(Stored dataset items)
※ ※ ※

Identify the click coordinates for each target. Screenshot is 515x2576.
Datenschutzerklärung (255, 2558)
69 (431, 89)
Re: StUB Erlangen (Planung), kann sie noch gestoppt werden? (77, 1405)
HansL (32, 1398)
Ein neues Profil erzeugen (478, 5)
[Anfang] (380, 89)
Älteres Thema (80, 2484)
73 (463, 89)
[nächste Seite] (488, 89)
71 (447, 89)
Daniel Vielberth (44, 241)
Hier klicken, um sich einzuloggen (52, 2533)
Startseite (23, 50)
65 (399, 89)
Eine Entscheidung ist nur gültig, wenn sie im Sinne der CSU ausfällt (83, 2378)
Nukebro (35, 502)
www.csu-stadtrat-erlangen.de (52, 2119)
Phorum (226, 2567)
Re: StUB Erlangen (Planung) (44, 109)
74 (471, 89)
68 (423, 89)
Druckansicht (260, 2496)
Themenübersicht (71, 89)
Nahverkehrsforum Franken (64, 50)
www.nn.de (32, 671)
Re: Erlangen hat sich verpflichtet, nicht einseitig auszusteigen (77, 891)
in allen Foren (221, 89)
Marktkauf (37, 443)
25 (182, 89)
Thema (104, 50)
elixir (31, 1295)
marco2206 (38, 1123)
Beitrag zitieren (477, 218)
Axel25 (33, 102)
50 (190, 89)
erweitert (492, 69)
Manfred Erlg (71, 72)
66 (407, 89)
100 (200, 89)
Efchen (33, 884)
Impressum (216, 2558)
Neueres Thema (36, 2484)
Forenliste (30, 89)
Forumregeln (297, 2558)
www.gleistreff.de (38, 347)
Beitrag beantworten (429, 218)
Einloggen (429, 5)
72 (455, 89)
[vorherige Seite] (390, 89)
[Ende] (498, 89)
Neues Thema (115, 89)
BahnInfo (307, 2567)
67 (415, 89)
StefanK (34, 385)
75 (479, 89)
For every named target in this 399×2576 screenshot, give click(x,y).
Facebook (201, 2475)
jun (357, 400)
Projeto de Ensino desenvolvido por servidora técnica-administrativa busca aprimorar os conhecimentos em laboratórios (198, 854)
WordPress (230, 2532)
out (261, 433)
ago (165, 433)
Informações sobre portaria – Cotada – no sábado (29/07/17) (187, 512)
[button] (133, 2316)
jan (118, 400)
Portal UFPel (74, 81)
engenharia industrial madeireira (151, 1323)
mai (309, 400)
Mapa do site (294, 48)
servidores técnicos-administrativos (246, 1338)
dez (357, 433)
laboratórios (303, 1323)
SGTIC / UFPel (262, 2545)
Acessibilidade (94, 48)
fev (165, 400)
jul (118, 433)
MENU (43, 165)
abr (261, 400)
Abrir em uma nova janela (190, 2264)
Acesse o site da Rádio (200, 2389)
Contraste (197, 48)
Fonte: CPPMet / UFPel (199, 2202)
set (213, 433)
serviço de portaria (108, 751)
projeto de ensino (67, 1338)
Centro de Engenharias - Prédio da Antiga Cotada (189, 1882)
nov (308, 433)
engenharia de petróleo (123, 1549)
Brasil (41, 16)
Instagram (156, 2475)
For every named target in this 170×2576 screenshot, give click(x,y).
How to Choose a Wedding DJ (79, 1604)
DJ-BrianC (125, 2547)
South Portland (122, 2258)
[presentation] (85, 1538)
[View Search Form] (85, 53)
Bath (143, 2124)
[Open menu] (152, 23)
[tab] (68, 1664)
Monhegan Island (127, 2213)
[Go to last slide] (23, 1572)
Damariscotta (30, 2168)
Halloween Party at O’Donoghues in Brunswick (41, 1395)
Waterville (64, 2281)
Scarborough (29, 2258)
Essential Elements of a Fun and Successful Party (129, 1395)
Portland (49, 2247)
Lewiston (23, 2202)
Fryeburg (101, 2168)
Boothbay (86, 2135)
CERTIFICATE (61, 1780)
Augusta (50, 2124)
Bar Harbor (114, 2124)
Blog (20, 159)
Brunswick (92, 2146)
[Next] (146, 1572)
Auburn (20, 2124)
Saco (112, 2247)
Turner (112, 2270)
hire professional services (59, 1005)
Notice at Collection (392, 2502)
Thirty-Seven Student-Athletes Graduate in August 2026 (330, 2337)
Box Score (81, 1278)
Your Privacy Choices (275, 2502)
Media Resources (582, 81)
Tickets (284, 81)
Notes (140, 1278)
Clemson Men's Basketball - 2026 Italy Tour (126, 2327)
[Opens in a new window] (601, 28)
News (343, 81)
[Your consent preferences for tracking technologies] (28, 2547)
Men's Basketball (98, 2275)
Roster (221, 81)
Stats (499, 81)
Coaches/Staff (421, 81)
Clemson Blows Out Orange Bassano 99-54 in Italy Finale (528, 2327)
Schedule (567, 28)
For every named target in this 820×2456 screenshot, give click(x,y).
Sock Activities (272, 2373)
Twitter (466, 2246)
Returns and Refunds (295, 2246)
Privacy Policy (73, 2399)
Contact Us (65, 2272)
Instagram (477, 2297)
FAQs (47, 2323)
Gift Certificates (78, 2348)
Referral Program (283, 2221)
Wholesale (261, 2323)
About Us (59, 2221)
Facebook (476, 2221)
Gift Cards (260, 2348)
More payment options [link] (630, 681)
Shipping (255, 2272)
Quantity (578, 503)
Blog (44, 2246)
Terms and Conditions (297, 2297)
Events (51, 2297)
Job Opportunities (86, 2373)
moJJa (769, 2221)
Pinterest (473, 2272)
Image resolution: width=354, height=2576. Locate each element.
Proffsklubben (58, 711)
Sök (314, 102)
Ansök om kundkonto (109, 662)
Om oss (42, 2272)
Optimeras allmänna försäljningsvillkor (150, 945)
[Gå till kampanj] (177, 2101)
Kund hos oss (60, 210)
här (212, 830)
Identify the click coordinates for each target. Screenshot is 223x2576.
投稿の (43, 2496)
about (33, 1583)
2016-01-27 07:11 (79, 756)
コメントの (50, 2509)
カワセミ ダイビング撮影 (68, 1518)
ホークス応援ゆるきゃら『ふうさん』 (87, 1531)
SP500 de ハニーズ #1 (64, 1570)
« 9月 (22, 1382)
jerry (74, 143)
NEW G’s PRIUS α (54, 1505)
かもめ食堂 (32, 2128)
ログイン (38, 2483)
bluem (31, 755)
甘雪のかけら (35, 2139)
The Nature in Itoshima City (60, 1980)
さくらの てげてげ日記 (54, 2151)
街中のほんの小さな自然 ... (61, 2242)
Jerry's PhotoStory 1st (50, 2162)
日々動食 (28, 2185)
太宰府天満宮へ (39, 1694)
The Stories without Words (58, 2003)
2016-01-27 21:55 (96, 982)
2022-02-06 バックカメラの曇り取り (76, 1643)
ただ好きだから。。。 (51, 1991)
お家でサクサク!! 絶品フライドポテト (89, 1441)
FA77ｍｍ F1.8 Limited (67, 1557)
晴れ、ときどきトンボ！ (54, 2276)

※ ※ ※

### TASK TO CARRY OUT
All the lines above should come back exactly as written.

### EXPECTED OUTPUT
Identify the click coordinates for each target. Screenshot is 515x2576.
Datenschutzerklärung (255, 2558)
69 (431, 89)
Re: StUB Erlangen (Planung), kann sie noch gestoppt werden? (77, 1405)
HansL (32, 1398)
Ein neues Profil erzeugen (478, 5)
[Anfang] (380, 89)
Älteres Thema (80, 2484)
73 (463, 89)
[nächste Seite] (488, 89)
71 (447, 89)
Daniel Vielberth (44, 241)
Hier klicken, um sich einzuloggen (52, 2533)
Startseite (23, 50)
65 (399, 89)
Eine Entscheidung ist nur gültig, wenn sie im Sinne der CSU ausfällt (83, 2378)
Nukebro (35, 502)
www.csu-stadtrat-erlangen.de (52, 2119)
Phorum (226, 2567)
Re: StUB Erlangen (Planung) (44, 109)
74 (471, 89)
68 (423, 89)
Druckansicht (260, 2496)
Themenübersicht (71, 89)
Nahverkehrsforum Franken (64, 50)
www.nn.de (32, 671)
Re: Erlangen hat sich verpflichtet, nicht einseitig auszusteigen (77, 891)
in allen Foren (221, 89)
Marktkauf (37, 443)
25 (182, 89)
Thema (104, 50)
elixir (31, 1295)
marco2206 (38, 1123)
Beitrag zitieren (477, 218)
Axel25 (33, 102)
50 (190, 89)
erweitert (492, 69)
Manfred Erlg (71, 72)
66 (407, 89)
100 (200, 89)
Efchen (33, 884)
Impressum (216, 2558)
Neueres Thema (36, 2484)
Forenliste (30, 89)
Forumregeln (297, 2558)
www.gleistreff.de (38, 347)
Beitrag beantworten (429, 218)
Einloggen (429, 5)
72 (455, 89)
[vorherige Seite] (390, 89)
[Ende] (498, 89)
Neues Thema (115, 89)
BahnInfo (307, 2567)
67 (415, 89)
StefanK (34, 385)
75 (479, 89)
For every named target in this 399×2576 screenshot, give click(x,y).
Facebook (201, 2475)
jun (357, 400)
Projeto de Ensino desenvolvido por servidora técnica-administrativa busca aprimorar os conhecimentos em laboratórios (198, 854)
WordPress (230, 2532)
out (261, 433)
ago (165, 433)
Informações sobre portaria – Cotada – no sábado (29/07/17) (187, 512)
[button] (133, 2316)
jan (118, 400)
Portal UFPel (74, 81)
engenharia industrial madeireira (151, 1323)
mai (309, 400)
Mapa do site (294, 48)
servidores técnicos-administrativos (246, 1338)
dez (357, 433)
laboratórios (303, 1323)
SGTIC / UFPel (262, 2545)
Acessibilidade (94, 48)
fev (165, 400)
jul (118, 433)
MENU (43, 165)
abr (261, 400)
Abrir em uma nova janela (190, 2264)
Acesse o site da Rádio (200, 2389)
Contraste (197, 48)
Fonte: CPPMet / UFPel (199, 2202)
set (213, 433)
serviço de portaria (108, 751)
projeto de ensino (67, 1338)
Centro de Engenharias - Prédio da Antiga Cotada (189, 1882)
nov (308, 433)
engenharia de petróleo (123, 1549)
Brasil (41, 16)
Instagram (156, 2475)
For every named target in this 170×2576 screenshot, give click(x,y).
How to Choose a Wedding DJ (79, 1604)
DJ-BrianC (125, 2547)
South Portland (122, 2258)
[presentation] (85, 1538)
[View Search Form] (85, 53)
Bath (143, 2124)
[Open menu] (152, 23)
[tab] (68, 1664)
Monhegan Island (127, 2213)
[Go to last slide] (23, 1572)
Damariscotta (30, 2168)
Halloween Party at O’Donoghues in Brunswick (41, 1395)
Waterville (64, 2281)
Scarborough (29, 2258)
Essential Elements of a Fun and Successful Party (129, 1395)
Portland (49, 2247)
Lewiston (23, 2202)
Fryeburg (101, 2168)
Boothbay (86, 2135)
CERTIFICATE (61, 1780)
Augusta (50, 2124)
Bar Harbor (114, 2124)
Blog (20, 159)
Brunswick (92, 2146)
[Next] (146, 1572)
Auburn (20, 2124)
Saco (112, 2247)
Turner (112, 2270)
hire professional services (59, 1005)
Notice at Collection (392, 2502)
Thirty-Seven Student-Athletes Graduate in August 2026 (330, 2337)
Box Score (81, 1278)
Your Privacy Choices (275, 2502)
Media Resources (582, 81)
Tickets (284, 81)
Notes (140, 1278)
Clemson Men's Basketball - 2026 Italy Tour (126, 2327)
[Opens in a new window] (601, 28)
News (343, 81)
[Your consent preferences for tracking technologies] (28, 2547)
Men's Basketball (98, 2275)
Roster (221, 81)
Stats (499, 81)
Coaches/Staff (421, 81)
Clemson Blows Out Orange Bassano 99-54 in Italy Finale (528, 2327)
Schedule (567, 28)
For every named target in this 820×2456 screenshot, give click(x,y).
Sock Activities (272, 2373)
Twitter (466, 2246)
Returns and Refunds (295, 2246)
Privacy Policy (73, 2399)
Contact Us (65, 2272)
Instagram (477, 2297)
FAQs (47, 2323)
Gift Certificates (78, 2348)
Referral Program (283, 2221)
Wholesale (261, 2323)
About Us (59, 2221)
Facebook (476, 2221)
Gift Cards (260, 2348)
More payment options [link] (630, 681)
Shipping (255, 2272)
Quantity (578, 503)
Blog (44, 2246)
Terms and Conditions (297, 2297)
Events (51, 2297)
Job Opportunities (86, 2373)
moJJa (769, 2221)
Pinterest (473, 2272)
Image resolution: width=354, height=2576. Locate each element.
Proffsklubben (58, 711)
Sök (314, 102)
Ansök om kundkonto (109, 662)
Om oss (42, 2272)
Optimeras allmänna försäljningsvillkor (150, 945)
[Gå till kampanj] (177, 2101)
Kund hos oss (60, 210)
här (212, 830)
Identify the click coordinates for each target. Screenshot is 223x2576.
投稿の (43, 2496)
about (33, 1583)
2016-01-27 07:11 (79, 756)
コメントの (50, 2509)
カワセミ ダイビング撮影 (68, 1518)
ホークス応援ゆるきゃら『ふうさん』 (87, 1531)
SP500 de ハニーズ #1 (64, 1570)
« 9月 (22, 1382)
jerry (74, 143)
NEW G’s PRIUS α (54, 1505)
かもめ食堂 (32, 2128)
ログイン (38, 2483)
bluem (31, 755)
甘雪のかけら (35, 2139)
The Nature in Itoshima City (60, 1980)
さくらの てげてげ日記 (54, 2151)
街中のほんの小さな自然 ... (61, 2242)
Jerry's PhotoStory 1st (50, 2162)
日々動食 (28, 2185)
太宰府天満宮へ (39, 1694)
The Stories without Words (58, 2003)
2016-01-27 21:55 (96, 982)
2022-02-06 バックカメラの曇り取り (76, 1643)
ただ好きだから。。。 (51, 1991)
お家でサクサク!! 絶品フライドポテト (89, 1441)
FA77ｍｍ F1.8 Limited (67, 1557)
晴れ、ときどきトンボ！ (54, 2276)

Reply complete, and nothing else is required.